Hoy muchos empezarán ya en serio las clases en los institutos de Madrid. Apostaría a que a las 8.10 se han repartido los horarios «provisionales» en más de un sitio y que todavía faltan unos cuantos profesores por asignar al centro… Y ahora, desde esa distancia que se encarga de idealizarlo todo, uno no puede por menos que echar de menos esos momentos caóticos y esa inevitable expectación ante un curso que comienza: ¿Serán buenos los grupos que me han tocado? ¿Tendré libre el viernes a última hora? ¿Me quedarán muchos huecos?… Son algunas de las preguntas inevitables que le vienen a más de un profesor a la cabeza, aunque sepa que esas no son las mejores preguntas y que poner todas las esperanzas del nuevo curso en no tener clase el viernes a última hora es una mala forma de empezarlo.
Qué fácil es pontificar desde la distancia… Y qué nostalgia de ese primer día de clase, qué vacío en mi cabeza al no tener ninguna lista de alumnos que aprenderme de memoria y qué de recuerdos agolpados y entremezclados de diecisiete años con sus correspondientes primeros días de clase.
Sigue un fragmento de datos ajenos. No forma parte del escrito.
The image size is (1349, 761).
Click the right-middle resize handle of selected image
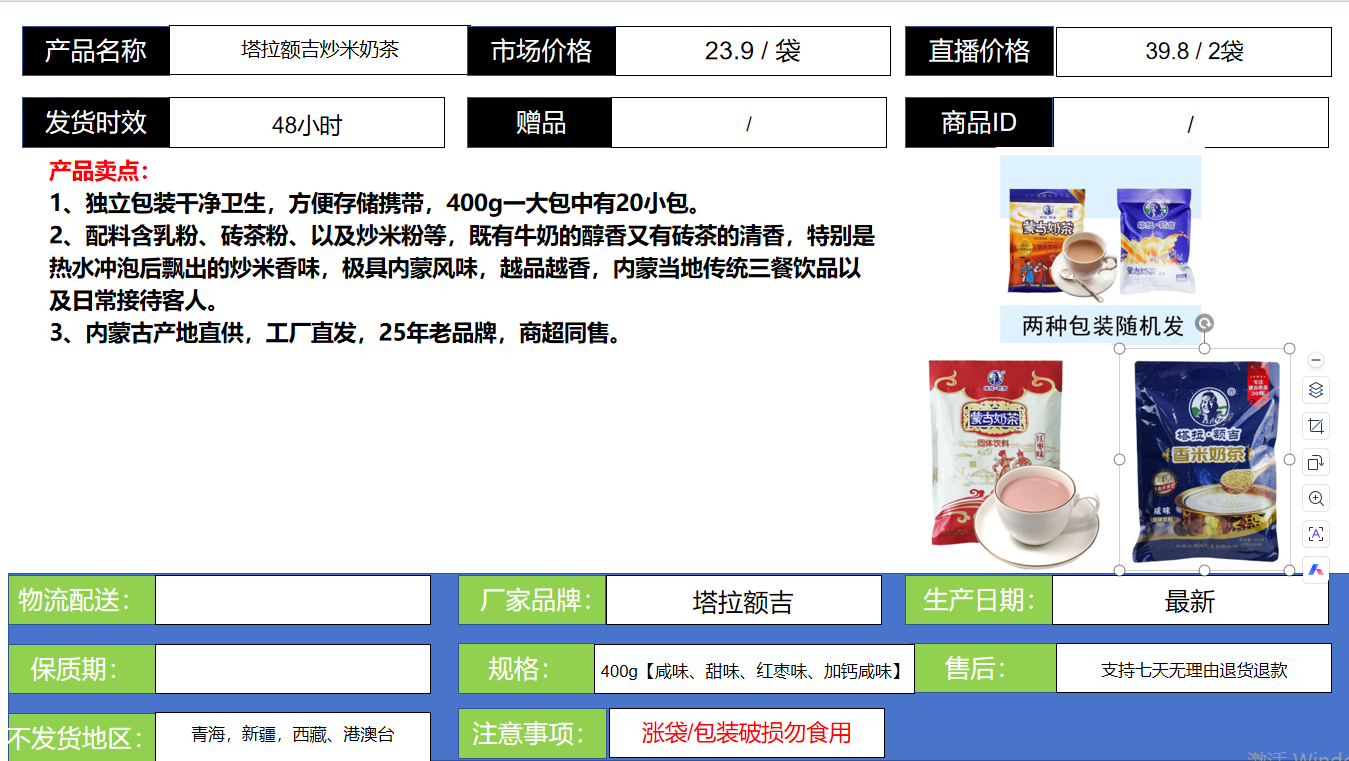(x=1290, y=460)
Pero, de momento, sigo en Pamplona un curso más y eso se nota, por ejemplo, en que cuando vuelvo de la biblioteca a casa ya suelo ir saludando a gente conocida (a algunos también que no conozco, pero que, por un instante, me resultaron familiares, y entonces continúo la marcha haciendo gestos con la cabeza, como si tuviese un tic nervioso). Es muy probable que sea mi último curso aquí y yo también empiezo con el deseo de aprovecharlo al máximo y de dedicar todas las horas posibles a estudiar al bueno de Nono de Panópolis, sobre quien estoy haciendo la tesis. Pero de eso ya hablaré en otra ocasión, que solo venía aquí para desear un buen comienzo de curso a antiguos compañeros (y a antiguos alumnos)… Y llenarme de la repetitiva nostalgia de comenzar un nuevo año fuera de las aulas, sin alumnos a los que «amedrentar» y sorprender.